TASK DIRECTIONS: Taking only the lines of the data below from the line with "Given: Click inside" to the line with "Switch to Переводчик mode", ends included, write them out exactly and without pictures.

RECORDS PROVIDED:
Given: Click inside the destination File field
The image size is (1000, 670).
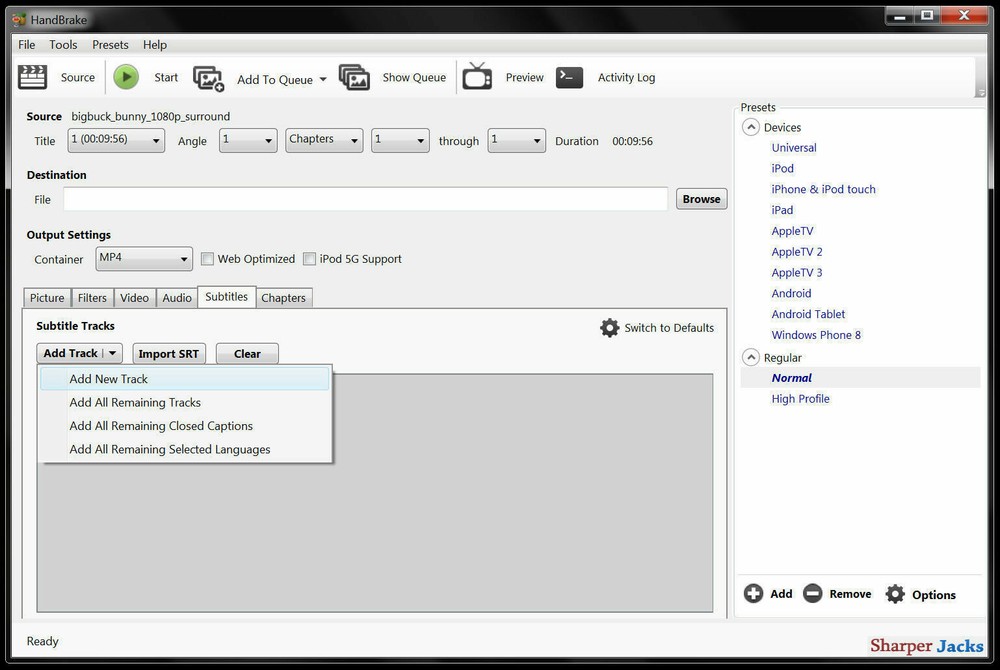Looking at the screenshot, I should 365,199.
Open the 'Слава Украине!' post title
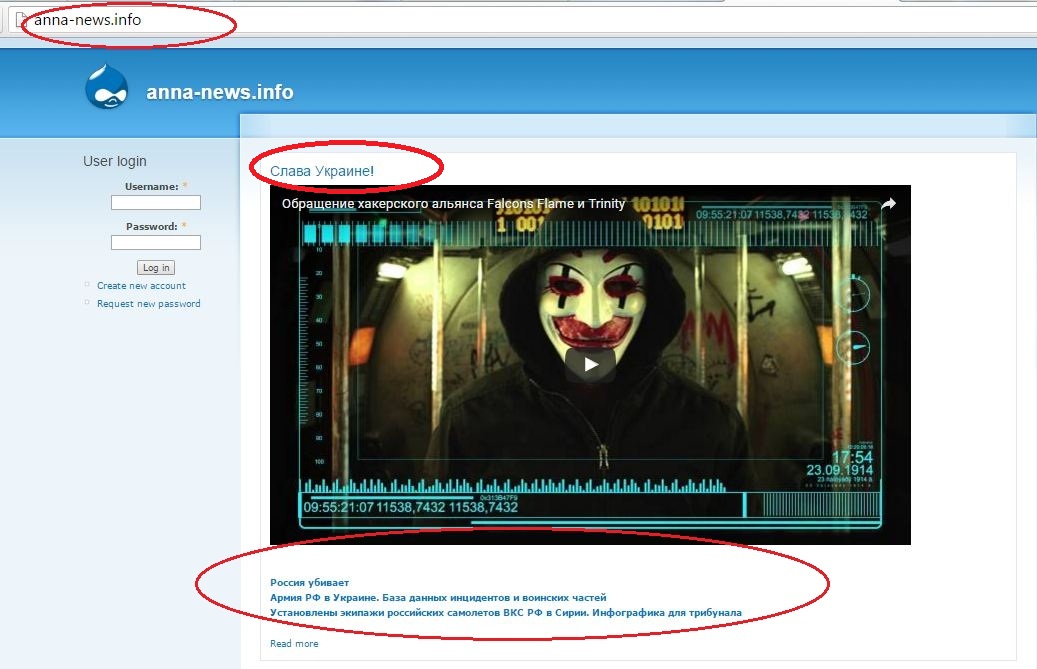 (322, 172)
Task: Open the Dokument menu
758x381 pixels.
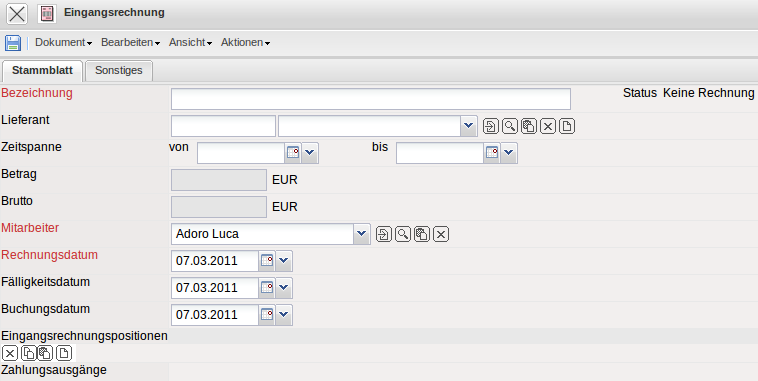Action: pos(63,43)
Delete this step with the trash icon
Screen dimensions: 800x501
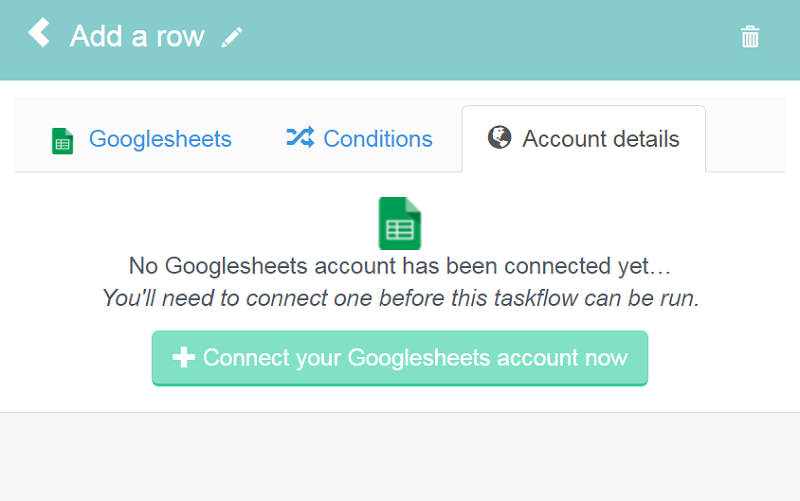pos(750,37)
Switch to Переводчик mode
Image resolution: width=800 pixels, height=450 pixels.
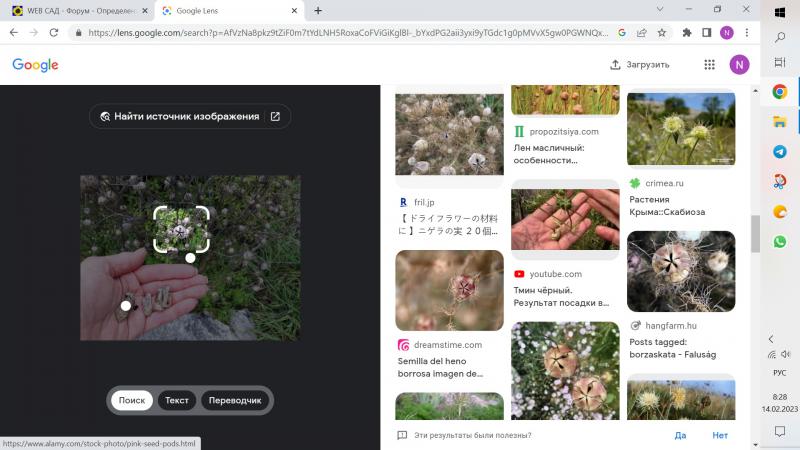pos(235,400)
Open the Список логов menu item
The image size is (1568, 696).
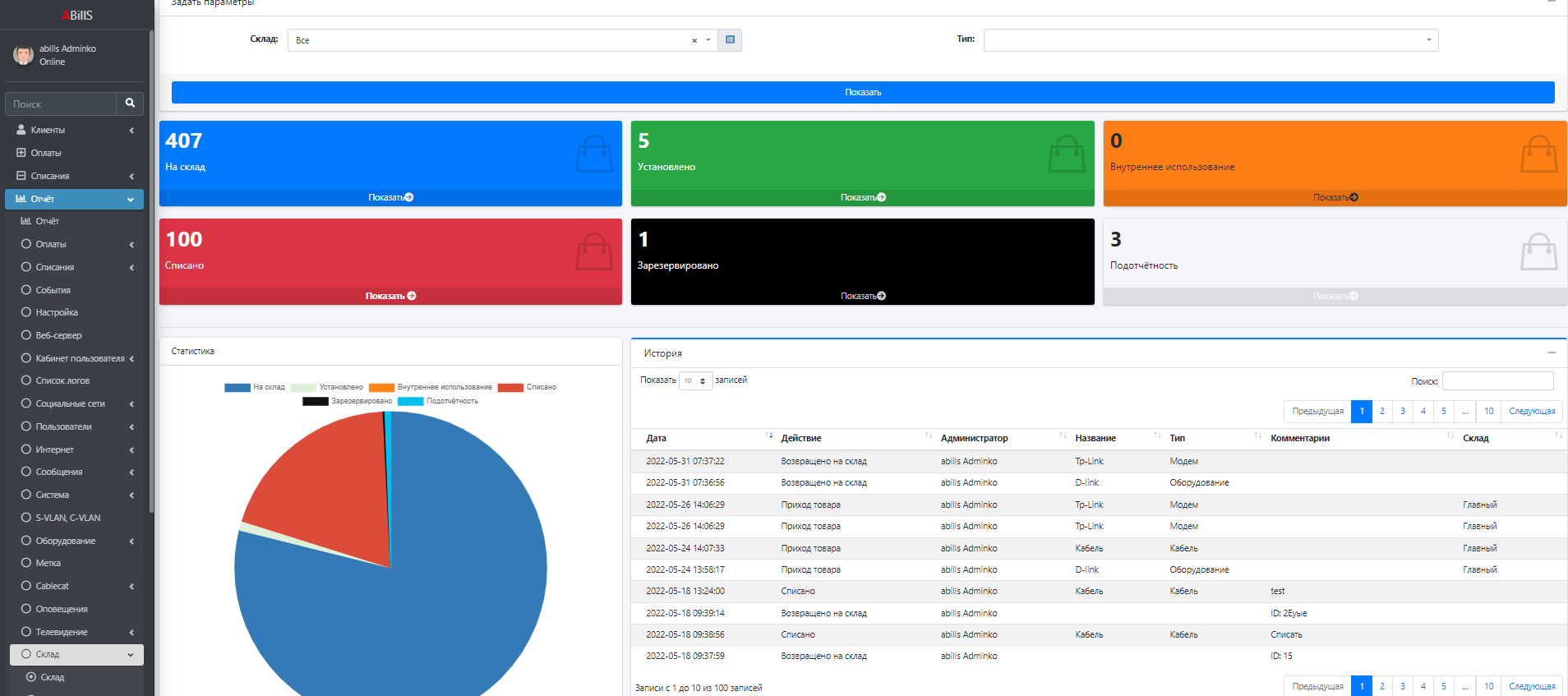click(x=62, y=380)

--

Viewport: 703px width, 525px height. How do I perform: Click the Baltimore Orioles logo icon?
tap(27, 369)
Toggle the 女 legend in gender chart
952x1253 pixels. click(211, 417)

RESULT:
Given: Click inside the destination File field
The image size is (1000, 670).
Looking at the screenshot, I should 365,199.
Open the 'Слава Украине!' post title
 (322, 172)
Task: Open the Dokument menu
758x381 pixels.
Action: pos(63,43)
Delete this step with the trash icon
Screen dimensions: 800x501
pos(750,37)
Switch to Переводчик mode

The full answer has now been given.